--- Requirement ---
Would you return, word for word, the lines of the data below from the line with "[WebUI] Get Viewport Left" through the line with "Release notes [button] (50, 90)", and no others?

--- Listed entries ---
○ ○ ○ ○ ○

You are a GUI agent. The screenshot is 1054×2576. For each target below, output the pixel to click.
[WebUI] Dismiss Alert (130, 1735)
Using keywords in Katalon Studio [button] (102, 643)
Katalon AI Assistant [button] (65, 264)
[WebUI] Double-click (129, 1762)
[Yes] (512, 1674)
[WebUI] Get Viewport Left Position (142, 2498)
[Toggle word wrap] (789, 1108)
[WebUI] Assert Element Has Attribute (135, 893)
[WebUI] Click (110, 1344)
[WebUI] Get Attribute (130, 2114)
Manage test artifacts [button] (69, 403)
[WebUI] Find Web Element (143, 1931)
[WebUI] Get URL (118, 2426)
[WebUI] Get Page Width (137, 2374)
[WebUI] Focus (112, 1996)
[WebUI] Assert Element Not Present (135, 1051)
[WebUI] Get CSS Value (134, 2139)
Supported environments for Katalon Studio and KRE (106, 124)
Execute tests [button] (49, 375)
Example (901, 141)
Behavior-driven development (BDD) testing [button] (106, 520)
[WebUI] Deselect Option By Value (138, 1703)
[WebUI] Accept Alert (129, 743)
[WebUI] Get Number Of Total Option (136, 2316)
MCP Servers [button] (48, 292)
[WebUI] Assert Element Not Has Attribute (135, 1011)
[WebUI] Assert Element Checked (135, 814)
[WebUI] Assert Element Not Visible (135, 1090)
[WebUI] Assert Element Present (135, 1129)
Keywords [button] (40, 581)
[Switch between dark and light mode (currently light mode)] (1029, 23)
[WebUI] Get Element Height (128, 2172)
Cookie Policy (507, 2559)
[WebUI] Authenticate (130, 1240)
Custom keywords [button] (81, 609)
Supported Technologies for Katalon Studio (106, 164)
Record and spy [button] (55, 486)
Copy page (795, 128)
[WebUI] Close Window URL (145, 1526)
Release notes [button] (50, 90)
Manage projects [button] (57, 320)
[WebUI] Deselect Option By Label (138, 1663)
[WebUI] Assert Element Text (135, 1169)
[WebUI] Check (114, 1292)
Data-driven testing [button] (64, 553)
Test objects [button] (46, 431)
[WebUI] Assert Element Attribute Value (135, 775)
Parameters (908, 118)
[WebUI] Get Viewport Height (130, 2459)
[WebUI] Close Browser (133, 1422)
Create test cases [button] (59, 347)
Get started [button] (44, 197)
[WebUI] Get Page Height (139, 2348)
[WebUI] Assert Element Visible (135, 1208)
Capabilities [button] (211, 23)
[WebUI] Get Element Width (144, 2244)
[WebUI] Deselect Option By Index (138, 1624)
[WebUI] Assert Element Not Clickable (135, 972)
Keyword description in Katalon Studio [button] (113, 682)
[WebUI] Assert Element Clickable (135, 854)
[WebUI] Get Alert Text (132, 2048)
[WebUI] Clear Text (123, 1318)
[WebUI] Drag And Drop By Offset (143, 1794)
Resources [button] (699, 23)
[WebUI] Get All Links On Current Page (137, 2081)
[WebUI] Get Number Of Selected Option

○ ○ ○ ○ ○

--- Task result ---
[WebUI] Get Viewport Left Position (142, 2498)
[Toggle word wrap] (789, 1108)
[WebUI] Assert Element Has Attribute (135, 893)
[WebUI] Click (110, 1344)
[WebUI] Get Attribute (130, 2114)
Manage test artifacts [button] (69, 403)
[WebUI] Find Web Element (143, 1931)
[WebUI] Get URL (118, 2426)
[WebUI] Get Page Width (137, 2374)
[WebUI] Focus (112, 1996)
[WebUI] Assert Element Not Present (135, 1051)
[WebUI] Get CSS Value (134, 2139)
Supported environments for Katalon Studio and KRE (106, 124)
Execute tests [button] (49, 375)
Example (901, 141)
Behavior-driven development (BDD) testing [button] (106, 520)
[WebUI] Deselect Option By Value (138, 1703)
[WebUI] Accept Alert (129, 743)
[WebUI] Get Number Of Total Option (136, 2316)
MCP Servers [button] (48, 292)
[WebUI] Assert Element Not Has Attribute (135, 1011)
[WebUI] Assert Element Checked (135, 814)
[WebUI] Assert Element Not Visible (135, 1090)
[WebUI] Assert Element Present (135, 1129)
Keywords [button] (40, 581)
[Switch between dark and light mode (currently light mode)] (1029, 23)
[WebUI] Get Element Height (128, 2172)
Cookie Policy (507, 2559)
[WebUI] Authenticate (130, 1240)
Custom keywords [button] (81, 609)
Supported Technologies for Katalon Studio (106, 164)
Record and spy [button] (55, 486)
Copy page (795, 128)
[WebUI] Close Window URL (145, 1526)
Release notes [button] (50, 90)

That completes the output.